*EXERCISE*
For each line below, print it again exactly as shown.

---------- DATA SECTION ----------

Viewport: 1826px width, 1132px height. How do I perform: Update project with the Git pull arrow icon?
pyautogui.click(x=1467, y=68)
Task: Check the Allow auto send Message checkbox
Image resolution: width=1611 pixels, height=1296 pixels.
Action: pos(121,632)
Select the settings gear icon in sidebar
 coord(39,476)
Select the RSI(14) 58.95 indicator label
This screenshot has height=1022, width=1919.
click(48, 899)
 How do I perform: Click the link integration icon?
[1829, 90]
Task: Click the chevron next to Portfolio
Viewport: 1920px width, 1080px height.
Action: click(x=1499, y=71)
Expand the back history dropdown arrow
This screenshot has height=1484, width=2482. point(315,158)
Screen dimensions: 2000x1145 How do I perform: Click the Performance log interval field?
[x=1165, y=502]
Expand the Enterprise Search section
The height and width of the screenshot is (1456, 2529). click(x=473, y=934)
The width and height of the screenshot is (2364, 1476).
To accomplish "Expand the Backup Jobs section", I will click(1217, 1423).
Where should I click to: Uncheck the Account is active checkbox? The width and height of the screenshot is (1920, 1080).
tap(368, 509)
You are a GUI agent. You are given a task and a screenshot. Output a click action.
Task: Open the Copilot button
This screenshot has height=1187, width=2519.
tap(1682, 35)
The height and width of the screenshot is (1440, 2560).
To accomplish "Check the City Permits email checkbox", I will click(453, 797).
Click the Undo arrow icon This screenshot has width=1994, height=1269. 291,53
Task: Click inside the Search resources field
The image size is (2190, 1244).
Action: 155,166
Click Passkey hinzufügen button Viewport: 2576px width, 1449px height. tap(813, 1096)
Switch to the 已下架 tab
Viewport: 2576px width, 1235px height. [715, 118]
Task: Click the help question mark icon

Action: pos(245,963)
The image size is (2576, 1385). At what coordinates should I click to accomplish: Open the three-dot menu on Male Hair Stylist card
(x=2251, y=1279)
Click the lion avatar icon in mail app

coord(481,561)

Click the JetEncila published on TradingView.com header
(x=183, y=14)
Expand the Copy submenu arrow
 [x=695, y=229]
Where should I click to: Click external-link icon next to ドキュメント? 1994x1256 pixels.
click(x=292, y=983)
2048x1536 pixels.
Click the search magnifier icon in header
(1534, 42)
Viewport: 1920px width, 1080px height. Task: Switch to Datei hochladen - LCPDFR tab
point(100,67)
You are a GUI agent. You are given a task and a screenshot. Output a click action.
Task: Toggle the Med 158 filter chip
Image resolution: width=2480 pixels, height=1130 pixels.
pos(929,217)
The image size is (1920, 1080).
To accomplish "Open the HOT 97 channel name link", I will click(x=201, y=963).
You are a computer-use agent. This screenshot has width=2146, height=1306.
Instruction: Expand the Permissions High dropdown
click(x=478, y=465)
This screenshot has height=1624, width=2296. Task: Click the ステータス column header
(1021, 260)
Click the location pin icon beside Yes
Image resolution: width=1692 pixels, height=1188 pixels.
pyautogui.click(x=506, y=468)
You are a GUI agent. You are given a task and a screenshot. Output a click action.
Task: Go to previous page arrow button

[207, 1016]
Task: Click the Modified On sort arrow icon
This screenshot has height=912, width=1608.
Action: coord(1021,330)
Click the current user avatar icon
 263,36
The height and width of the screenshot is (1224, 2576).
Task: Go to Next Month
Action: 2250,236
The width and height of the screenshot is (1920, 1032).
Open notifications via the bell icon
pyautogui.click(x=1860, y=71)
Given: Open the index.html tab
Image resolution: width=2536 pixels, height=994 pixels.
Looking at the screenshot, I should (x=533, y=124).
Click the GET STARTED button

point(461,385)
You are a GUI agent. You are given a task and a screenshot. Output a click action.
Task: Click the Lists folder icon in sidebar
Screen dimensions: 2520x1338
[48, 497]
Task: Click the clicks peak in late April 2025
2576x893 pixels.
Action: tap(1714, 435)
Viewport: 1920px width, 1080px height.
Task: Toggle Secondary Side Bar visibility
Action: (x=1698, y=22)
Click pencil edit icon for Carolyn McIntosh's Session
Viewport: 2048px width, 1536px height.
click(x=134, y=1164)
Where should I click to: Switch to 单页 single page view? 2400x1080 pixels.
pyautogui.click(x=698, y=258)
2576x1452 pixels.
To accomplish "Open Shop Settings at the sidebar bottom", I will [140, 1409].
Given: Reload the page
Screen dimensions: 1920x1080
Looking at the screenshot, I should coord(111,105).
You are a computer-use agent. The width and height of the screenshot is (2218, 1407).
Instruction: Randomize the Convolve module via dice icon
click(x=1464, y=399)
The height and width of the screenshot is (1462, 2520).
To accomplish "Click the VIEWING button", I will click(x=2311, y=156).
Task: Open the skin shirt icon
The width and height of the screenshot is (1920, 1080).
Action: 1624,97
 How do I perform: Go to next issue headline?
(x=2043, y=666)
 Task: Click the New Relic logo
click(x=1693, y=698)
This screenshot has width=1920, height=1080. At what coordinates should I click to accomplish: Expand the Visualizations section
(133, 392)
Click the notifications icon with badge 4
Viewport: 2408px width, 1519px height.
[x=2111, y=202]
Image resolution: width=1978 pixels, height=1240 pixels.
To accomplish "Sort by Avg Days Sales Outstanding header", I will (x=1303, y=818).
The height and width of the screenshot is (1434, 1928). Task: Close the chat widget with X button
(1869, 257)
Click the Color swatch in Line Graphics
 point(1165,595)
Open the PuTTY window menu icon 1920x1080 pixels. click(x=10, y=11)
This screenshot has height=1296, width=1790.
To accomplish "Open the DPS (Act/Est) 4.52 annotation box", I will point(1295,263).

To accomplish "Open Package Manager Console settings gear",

----------

*RESPONSE FOR THIS EXERCISE*
Viewport: 1826px width, 1132px height. How do I perform: Update project with the Git pull arrow icon?
pyautogui.click(x=1467, y=68)
Task: Check the Allow auto send Message checkbox
Image resolution: width=1611 pixels, height=1296 pixels.
Action: pos(121,632)
Select the settings gear icon in sidebar
 coord(39,476)
Select the RSI(14) 58.95 indicator label
This screenshot has height=1022, width=1919.
click(48, 899)
 How do I perform: Click the link integration icon?
[1829, 90]
Task: Click the chevron next to Portfolio
Viewport: 1920px width, 1080px height.
Action: click(x=1499, y=71)
Expand the back history dropdown arrow
This screenshot has height=1484, width=2482. point(315,158)
Screen dimensions: 2000x1145 How do I perform: Click the Performance log interval field?
[x=1165, y=502]
Expand the Enterprise Search section
The height and width of the screenshot is (1456, 2529). click(x=473, y=934)
The width and height of the screenshot is (2364, 1476).
To accomplish "Expand the Backup Jobs section", I will click(1217, 1423).
Where should I click to: Uncheck the Account is active checkbox? The width and height of the screenshot is (1920, 1080).
tap(368, 509)
You are a GUI agent. You are given a task and a screenshot. Output a click action.
Task: Open the Copilot button
This screenshot has height=1187, width=2519.
tap(1682, 35)
The height and width of the screenshot is (1440, 2560).
To accomplish "Check the City Permits email checkbox", I will click(453, 797).
Click the Undo arrow icon This screenshot has width=1994, height=1269. 291,53
Task: Click inside the Search resources field
The image size is (2190, 1244).
Action: 155,166
Click Passkey hinzufügen button Viewport: 2576px width, 1449px height. tap(813, 1096)
Switch to the 已下架 tab
Viewport: 2576px width, 1235px height. [715, 118]
Task: Click the help question mark icon

Action: pos(245,963)
The image size is (2576, 1385). At what coordinates should I click to accomplish: Open the three-dot menu on Male Hair Stylist card
(x=2251, y=1279)
Click the lion avatar icon in mail app

coord(481,561)

Click the JetEncila published on TradingView.com header
(x=183, y=14)
Expand the Copy submenu arrow
 [x=695, y=229]
Where should I click to: Click external-link icon next to ドキュメント? 1994x1256 pixels.
click(x=292, y=983)
2048x1536 pixels.
Click the search magnifier icon in header
(1534, 42)
Viewport: 1920px width, 1080px height. Task: Switch to Datei hochladen - LCPDFR tab
point(100,67)
You are a GUI agent. You are given a task and a screenshot. Output a click action.
Task: Toggle the Med 158 filter chip
Image resolution: width=2480 pixels, height=1130 pixels.
pos(929,217)
The image size is (1920, 1080).
To accomplish "Open the HOT 97 channel name link", I will click(x=201, y=963).
You are a computer-use agent. This screenshot has width=2146, height=1306.
Instruction: Expand the Permissions High dropdown
click(x=478, y=465)
This screenshot has height=1624, width=2296. Task: Click the ステータス column header
(1021, 260)
Click the location pin icon beside Yes
Image resolution: width=1692 pixels, height=1188 pixels.
pyautogui.click(x=506, y=468)
You are a GUI agent. You are given a task and a screenshot. Output a click action.
Task: Go to previous page arrow button

[207, 1016]
Task: Click the Modified On sort arrow icon
This screenshot has height=912, width=1608.
Action: coord(1021,330)
Click the current user avatar icon
 263,36
The height and width of the screenshot is (1224, 2576).
Task: Go to Next Month
Action: 2250,236
The width and height of the screenshot is (1920, 1032).
Open notifications via the bell icon
pyautogui.click(x=1860, y=71)
Given: Open the index.html tab
Image resolution: width=2536 pixels, height=994 pixels.
Looking at the screenshot, I should (x=533, y=124).
Click the GET STARTED button

point(461,385)
You are a GUI agent. You are given a task and a screenshot. Output a click action.
Task: Click the Lists folder icon in sidebar
Screen dimensions: 2520x1338
[48, 497]
Task: Click the clicks peak in late April 2025
2576x893 pixels.
Action: tap(1714, 435)
Viewport: 1920px width, 1080px height.
Task: Toggle Secondary Side Bar visibility
Action: (x=1698, y=22)
Click pencil edit icon for Carolyn McIntosh's Session
Viewport: 2048px width, 1536px height.
click(x=134, y=1164)
Where should I click to: Switch to 单页 single page view? 2400x1080 pixels.
pyautogui.click(x=698, y=258)
2576x1452 pixels.
To accomplish "Open Shop Settings at the sidebar bottom", I will [140, 1409].
Given: Reload the page
Screen dimensions: 1920x1080
Looking at the screenshot, I should coord(111,105).
You are a computer-use agent. The width and height of the screenshot is (2218, 1407).
Instruction: Randomize the Convolve module via dice icon
click(x=1464, y=399)
The height and width of the screenshot is (1462, 2520).
To accomplish "Click the VIEWING button", I will click(x=2311, y=156).
Task: Open the skin shirt icon
The width and height of the screenshot is (1920, 1080).
Action: 1624,97
 How do I perform: Go to next issue headline?
(x=2043, y=666)
 Task: Click the New Relic logo
click(x=1693, y=698)
This screenshot has width=1920, height=1080. At what coordinates should I click to accomplish: Expand the Visualizations section
(133, 392)
Click the notifications icon with badge 4
Viewport: 2408px width, 1519px height.
[x=2111, y=202]
Image resolution: width=1978 pixels, height=1240 pixels.
To accomplish "Sort by Avg Days Sales Outstanding header", I will (x=1303, y=818).
The height and width of the screenshot is (1434, 1928). Task: Close the chat widget with X button
(1869, 257)
Click the Color swatch in Line Graphics
 point(1165,595)
Open the PuTTY window menu icon 1920x1080 pixels. click(x=10, y=11)
This screenshot has height=1296, width=1790.
To accomplish "Open the DPS (Act/Est) 4.52 annotation box", I will point(1295,263).

To accomplish "Open Package Manager Console settings gear",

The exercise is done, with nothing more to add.